Well, my friend, it really IS that bad.

Chronically ill people have a hard enough time as it is finding and maintaining work because of their illnesses. Making sure they are covered by insurance just makes it all harder. Part time hours, which are more workable with chronic health challenges, don't always provide benefits. Those benefits are almost always necessary for people with chronic health issues to remain on the healthier side of things. Shots, x-rays, inhalers, epipens, insulin, mood regulatory meds, gut health meds, chemo treatments--all of these things get impossibly expensive ridiculously fast. Many of them START ridiculously expensive. Even with insurance. Not being able to have benefits is devastating for anyone suffering with chronic illnesses.

And we need those things to live. Not want. NEED. A person can die from allergic reactions without epipens. Asthmatics can suffocate without the right inhalants. People with lupus cannot function in the levels of pain they experience without proper treatments.

Places that don't provide insurance are exacerbating the growing health crises that our society is facing. Some people CAN'T work more than part-time hours, nor do they always live with people who can cover them with their own insurance, like parents or spouses. If people can't afford to be healthy, their health won't improve and they will be forever stuck in a spiral of being too ill to work but being too poor to not work.

Even When Insurance is There, It's Not Always There Enough
Okay, so someone with chronic illness thinks they can manage, or they have to learn to manage, a full time job and, yay, it comes with benefits!

Oh wait, those benefits don't start for three months, maybe longer.

In the meantime, how does someone with chronic illness survive? Sometimes they can get several months of medications ahead of time, but sometimes they can't. Do the people who can't stockpile meds deserve to have their health and their lives at risk while waiting for insurance to start? What if their illness takes a turn for the worst and they need more care, sooner? And even if they have the meds, there's still doctors visits and therapists that we need to see regularly. How can we pay for that?

State insurance and government aid are great, but not everywhere accepts them or they only accept specific kinds. And they aren't endless wealth banks. As nice as it is to have alternative aid available, it's not all-powerful.

And Then, Insurance Doesn't Even Cover Everything
Insurance not covering everything goes two ways:

1. Deductibles are murder

2. Not all chronic health challenges are recognized or covered by insurance

I don't know that I need to go too far into the deductible problem (although I will in a future post if it requested!), but the second problem is a REAL problem. While chronic health problems are on the rise, there's still enough stigma and not enough information on a lot of them for them to be considered real problems that insurance should cover. That makes it really, really difficult to afford taking care of them. A lot of insurances also don't cover pre-existing conditions, so there's that.

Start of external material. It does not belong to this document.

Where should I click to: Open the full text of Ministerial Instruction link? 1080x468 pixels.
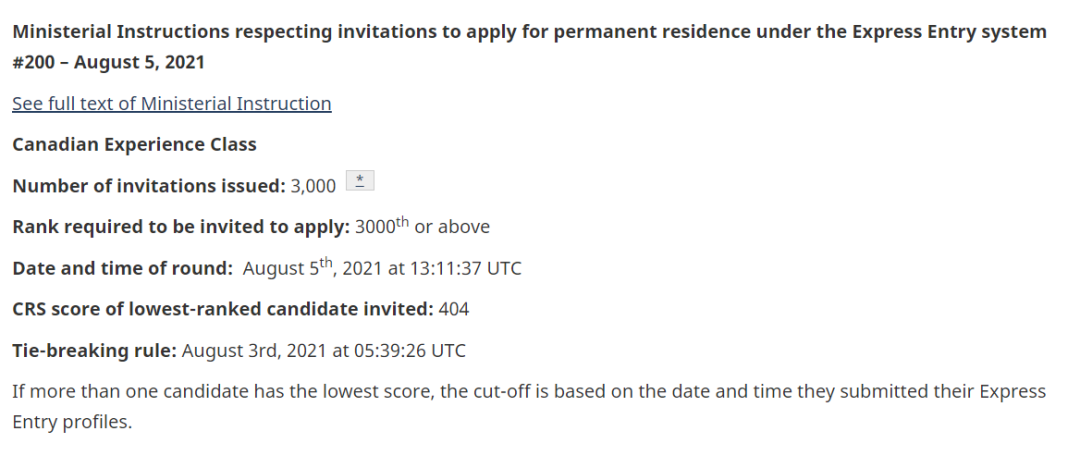coord(171,104)
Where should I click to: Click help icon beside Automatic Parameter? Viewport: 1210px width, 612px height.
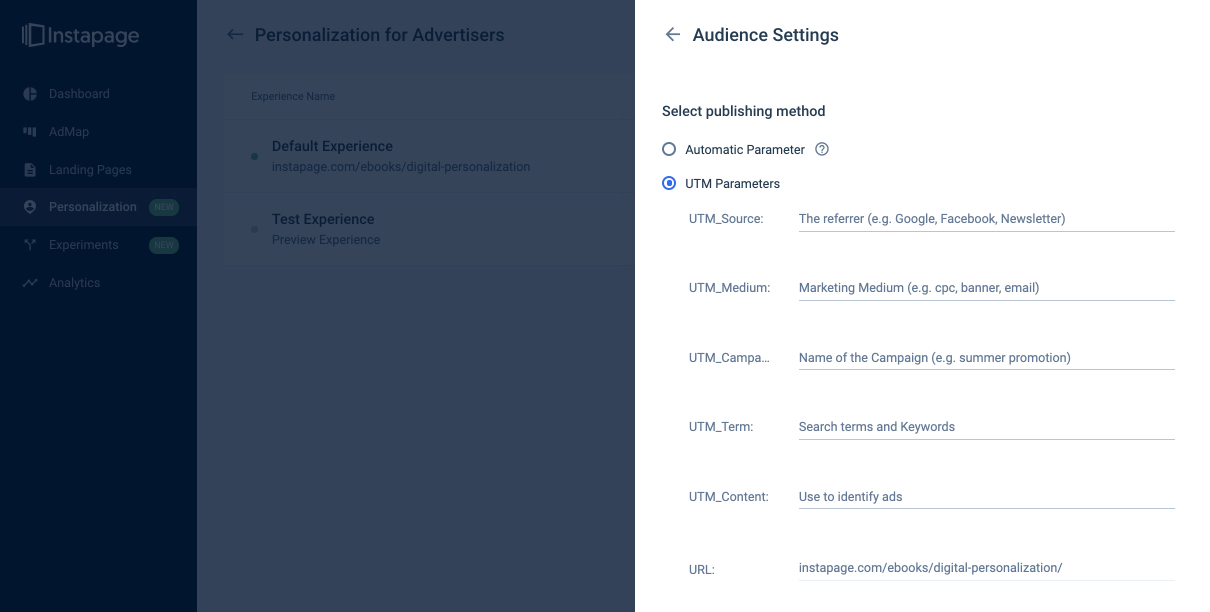[822, 150]
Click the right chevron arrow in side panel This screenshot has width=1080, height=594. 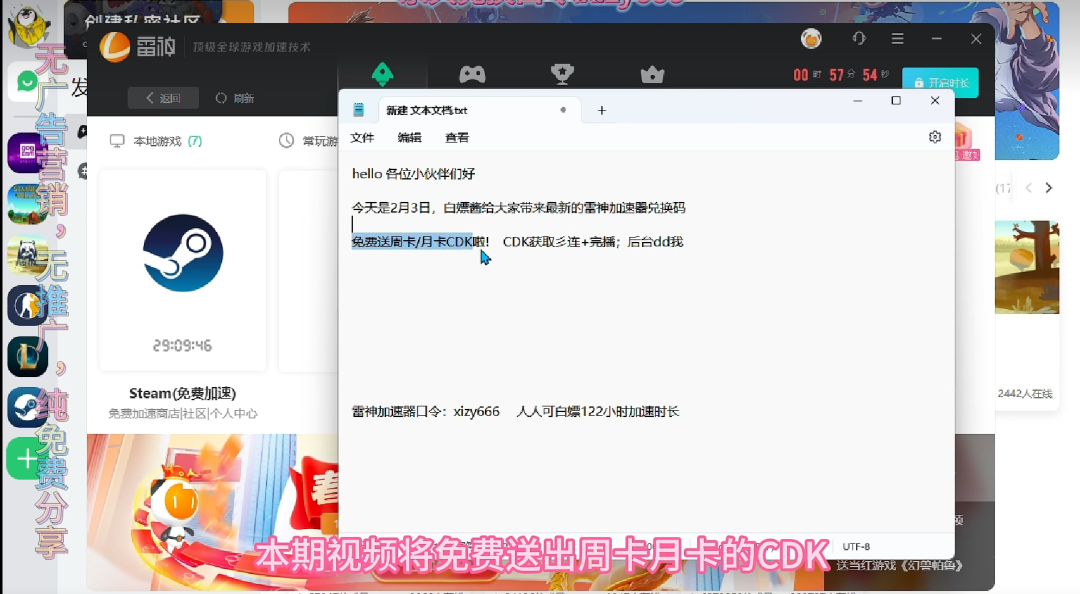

Then, when insurance does cover them, you have to go through a million tests (which you have to pay at least part of if you're deductible isn't met) for them to make sure that the problem you have is, in fact, the problem you have. If you switch insurances in the middle of this process, you get to start it all over again, paying for it all again. When you're already struggle making ends meet.

Finally, if they can't pinpoint exactly what isn't working, or why it isn't working, all that money is just wasted. Sometimes they can give people things to help the symptoms, but the overall problem going untreated means that you're treating symptoms forever. When that happens, they don't always give out prescriptions and instead suggest over-the-counter or at-home remedies that you have to pay for out of pocket. While on the one hand, it might be nice to worry about prescriptions, on the other hand no prescriptions means completely out-of-pocket expenses.

Overall, Insurance and Chronic Illness Aren't Friends
My dream would be to change the medical world to be less about making money and treating symptoms and more about the actual wellness of the people. It shouldn't be a fight to get necessary medical care just to live. Life shouldn't be a long punishment game; it's plenty hard as it is living on Earth without people making it harder on each other. Insurance companies, while making some things about health easier, also created a nightmare with their policies. Jobs, while kindly providing insurance benefits, are also keeping their employees locked in deathly cycles.

Chronic illnesses don't just magically go away if insurances and jobs don't believe they exist. They're still there and they're still a need to be met. Hopefully, by opening up more discussions about the need for better health care, we can come up with some real solutions that actually help people without making other peoples' lives worse.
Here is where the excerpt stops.